Turn the lines from the one containing "Identify the location" through the end of the data, inclusive, into a numbered list with blank lines left out. Leave the pictures out of your answer.

Collected data:

>>>

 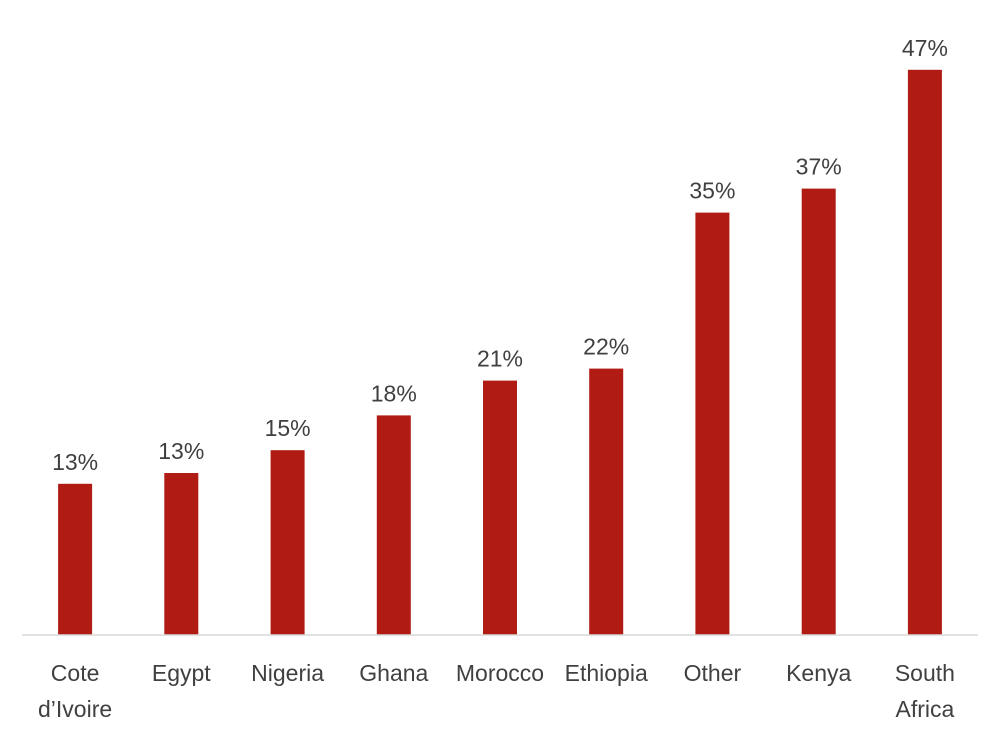 I want to click on x-tick-label: Kenya, so click(x=818, y=673).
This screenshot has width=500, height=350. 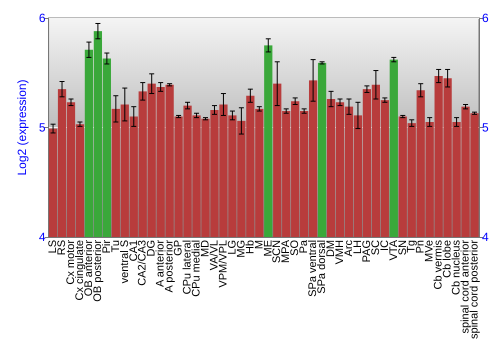 What do you see at coordinates (412, 246) in the screenshot?
I see `x-tick-label: Tg` at bounding box center [412, 246].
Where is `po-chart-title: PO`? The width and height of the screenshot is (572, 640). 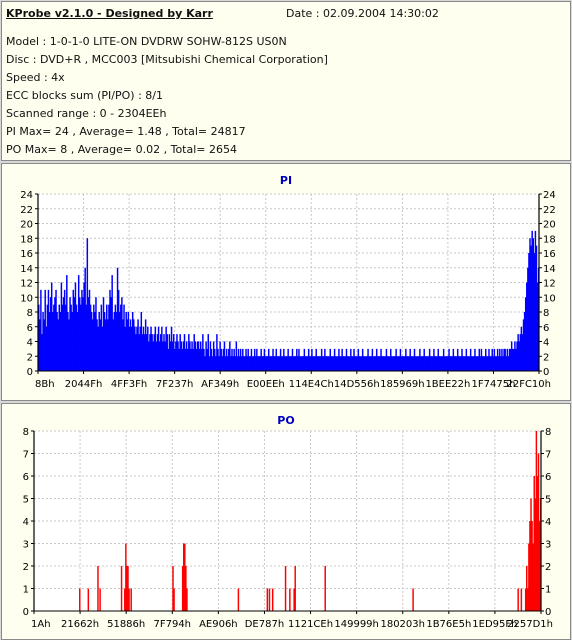
po-chart-title: PO is located at coordinates (286, 420).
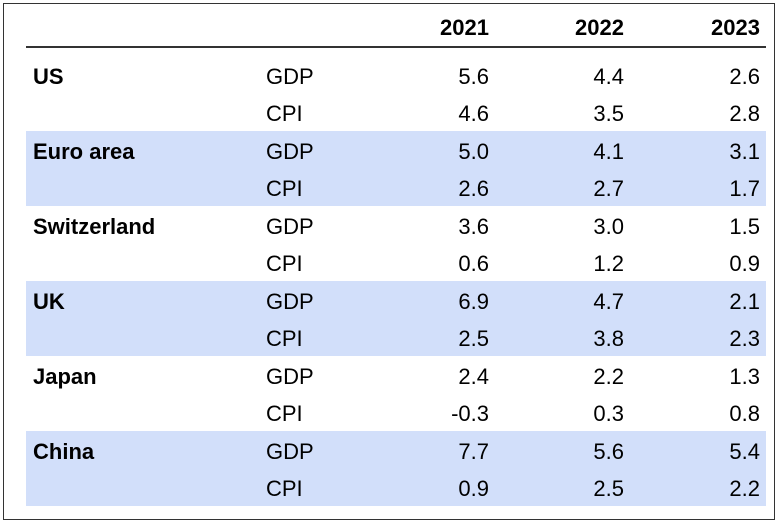  I want to click on region-label: Euro area, so click(84, 152).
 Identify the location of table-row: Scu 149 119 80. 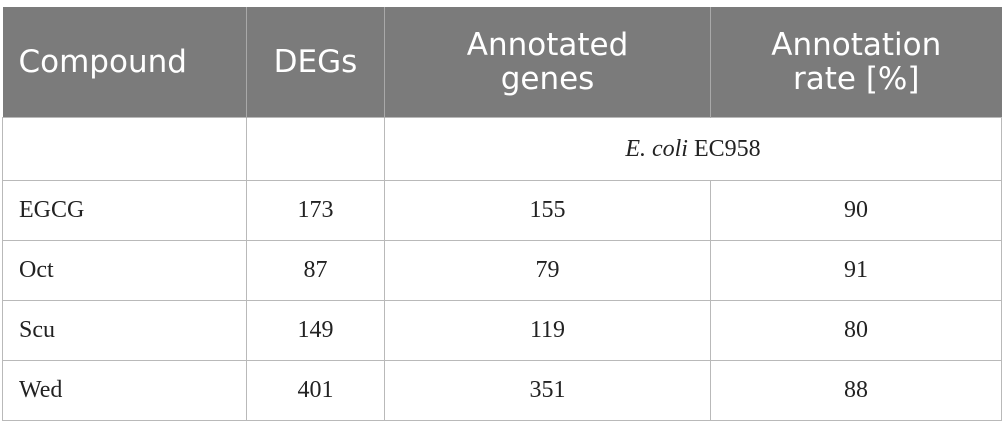
(502, 330).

<<<

*Result below:*
1.  Identify the location of table-row: Scu 149 119 80. 
2. (502, 330).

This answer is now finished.